If you’re looking for something different, Forex Tester, MetaTrader 5, and NinjaTrader are worth considering. While they aren’t the best for stock backtesting, they can be valuable options depending on your preferences and needs.
FAQ
Should You Use a Simulator to Practice Trading Stocks?
Absolutely. Whether you’re a long-term investor or a day trader, a paper trading simulator is an invaluable tool.
For long-term investors, virtual trading provides hands-on experience with placing orders and observing how stock prices fluctuate. It also helps you get comfortable with the reality that your portfolio won’t always be in the green, teaching you not to panic when you see losses.
That said, trading simulators are primarily designed for active traders. If you’re an aspiring trader or even an experienced one looking for extra practice or a way to test new strategies, a reliable trading simulator can be an essential resource.
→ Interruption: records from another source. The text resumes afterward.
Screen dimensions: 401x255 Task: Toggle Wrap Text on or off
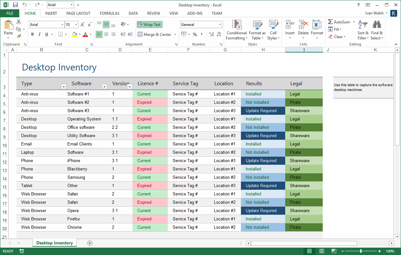pyautogui.click(x=149, y=24)
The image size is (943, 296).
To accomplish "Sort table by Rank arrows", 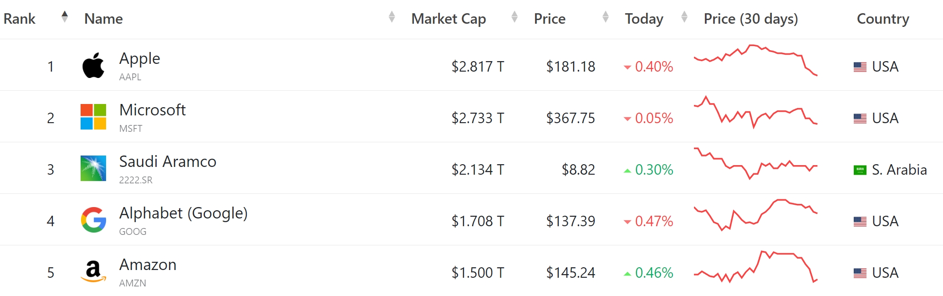I will (x=65, y=17).
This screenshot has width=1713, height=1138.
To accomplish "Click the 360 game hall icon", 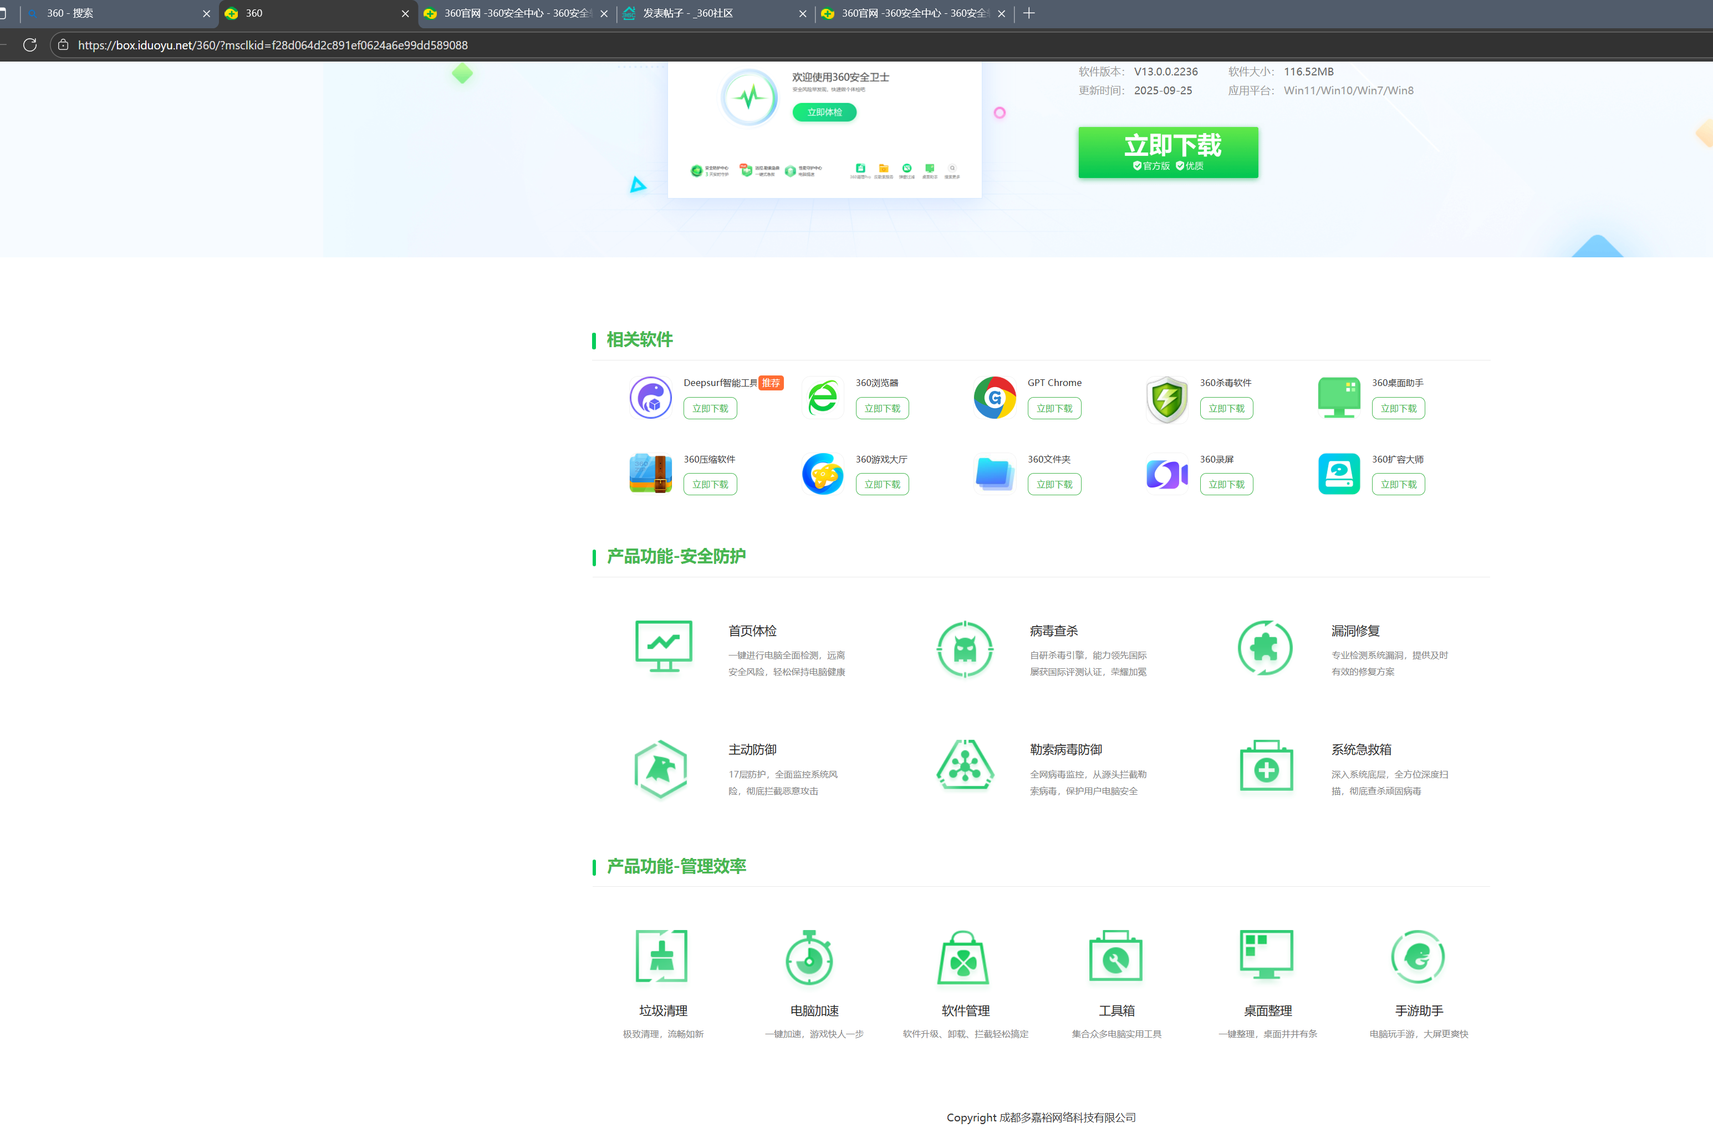I will tap(822, 474).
What are some common myths about stock trading?
Let’s look at some stock trading myths in a detail:
- Having a mobile app on your phone is enough to trade stocks at a profit. This is more a myth than the truth, as you shall need professional software and the knowledge using it to profitably trade or investing in stocks.
- Investing in stocks is easy — you need just to buy. Investing is easy only on paper. In reality, looking at historical data you can see that having bought stocks in the year 2000, your stock portfolio would gain a profit only in 2014. What beginner investors are willing to be facing losses for 14 years straight?
- Trading stocks is easy and you can begin right with the real account. Easily and quickly you can only lose, not earn. Trading stocks in a profit requires learning.
How to check the effectiveness of your own trading system for stock trading?
Don’t trust ads, but figure out how to trade stocks yourself. But to check, you need to create your own trading approach which should include:
1. Trading System
It is a set of rules, an algorithm of actions on which your trading will be based. It is preferable that the trading system is clearly formalized, written on paper, or on a computer.
Such a system should give a clue on:
- Where to enter the market?
- Where to exit the market?
- With what instruments do you plan to trade?
- What time period — hour, day, week, month — will you analyze?
2. Money management
Money management is an algorithm of volume selection for trading. If trading with too big volume in one deal regarding the deposit, then the trading account will face big risk. If trading with too small volume, then most of the capital will be not used, and the profit percentage will be low.
Money management helps to choose the optimal volume for each deal under the current trading system.
3. Risk management
As the name suggests, this section stands for risks during trading. Long-term success in trading or investing is impossible without strict risk control. Before pressing the buttons on the trading terminal, a trader or an investor must decide what risk they allow for themselves.